Brandon Neel (born December 7, 1992) is an American professional basketball player, born in Cincinnati, Ohio. He most recently played for Buras Guaymas, Mexico as a shooting guard in 2021. He has played for South Plains College, Midwestern State Mustangs and La Salle High School (Cincinnati, Ohio).

Early life and college career 
Neel was born and raised in Cincinnati, Ohio. Neel attended La Salle High School (Cincinnati, Ohio) where he averaged 14.6 points per game. Neel led La Salle to a 28-2 record and the 2011 state championship. In 2011, Neel was The Enquirer Division I player of the year and was named the most outstanding player in the state tournament.

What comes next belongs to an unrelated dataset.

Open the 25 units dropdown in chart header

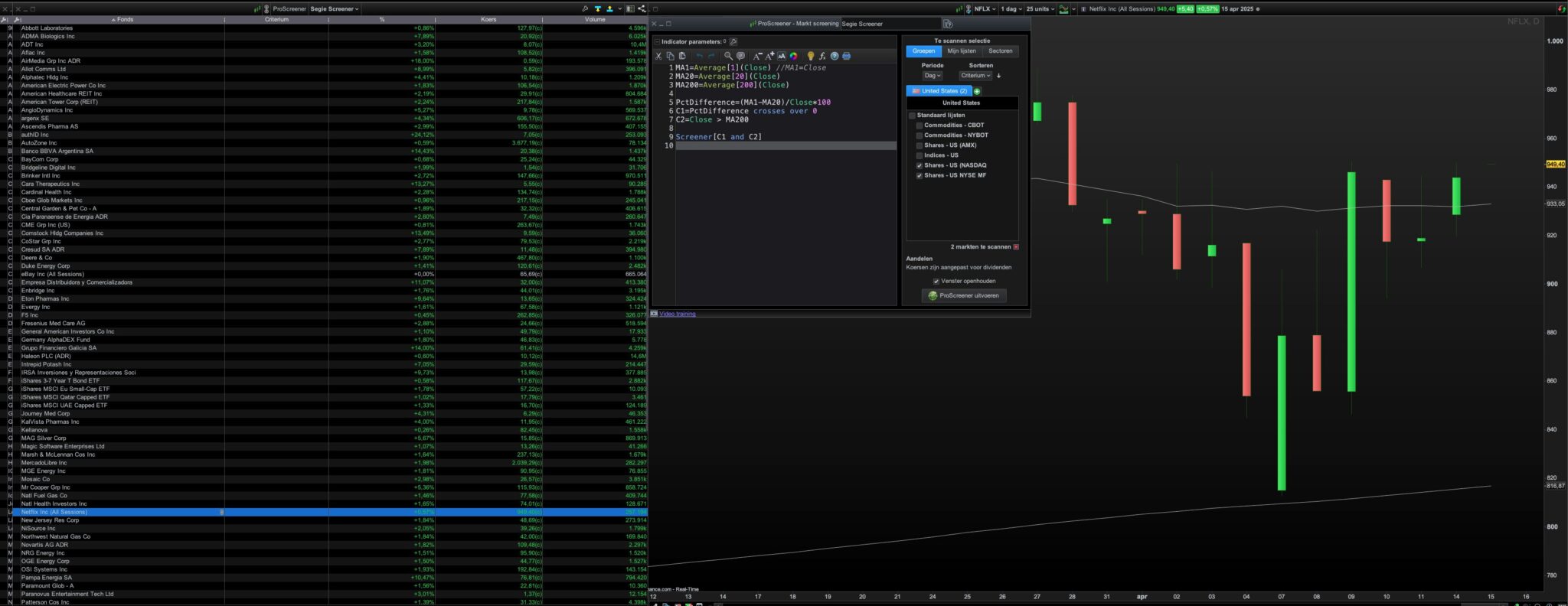tap(1040, 9)
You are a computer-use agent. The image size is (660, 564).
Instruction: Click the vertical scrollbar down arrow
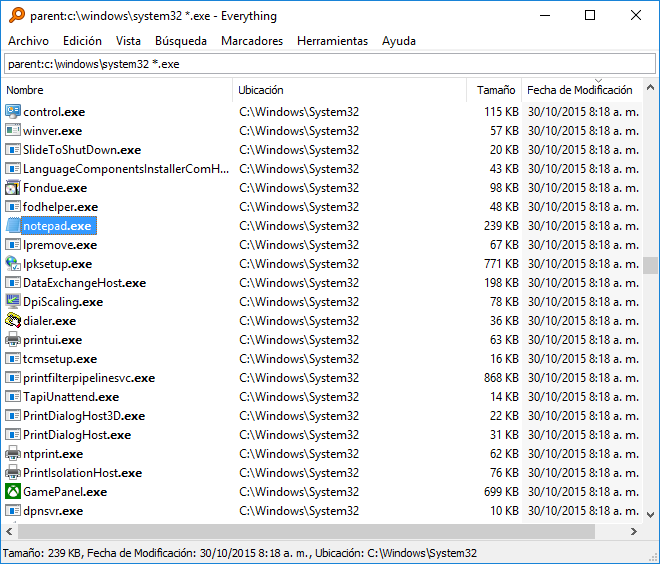650,515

Neel started his college career with the South Plains College Texans, where he averaged 10.1 points per game to go along with 5.7 rebounds per game. Neel played for Midwestern State University from 2016-2018. In his final two years, Neel averaged 18.8 points per game to go along with 5.8 rebounds per game.

Professional career 
In 2019, Neel was signed by the Moncton Magic for the 2019-2020 for the National Basketball League of Canada (NBL Canada). 

In 2020, Neel was signed by Neptune Basketball Club for the 2020-2021 season in the Super League (Ireland)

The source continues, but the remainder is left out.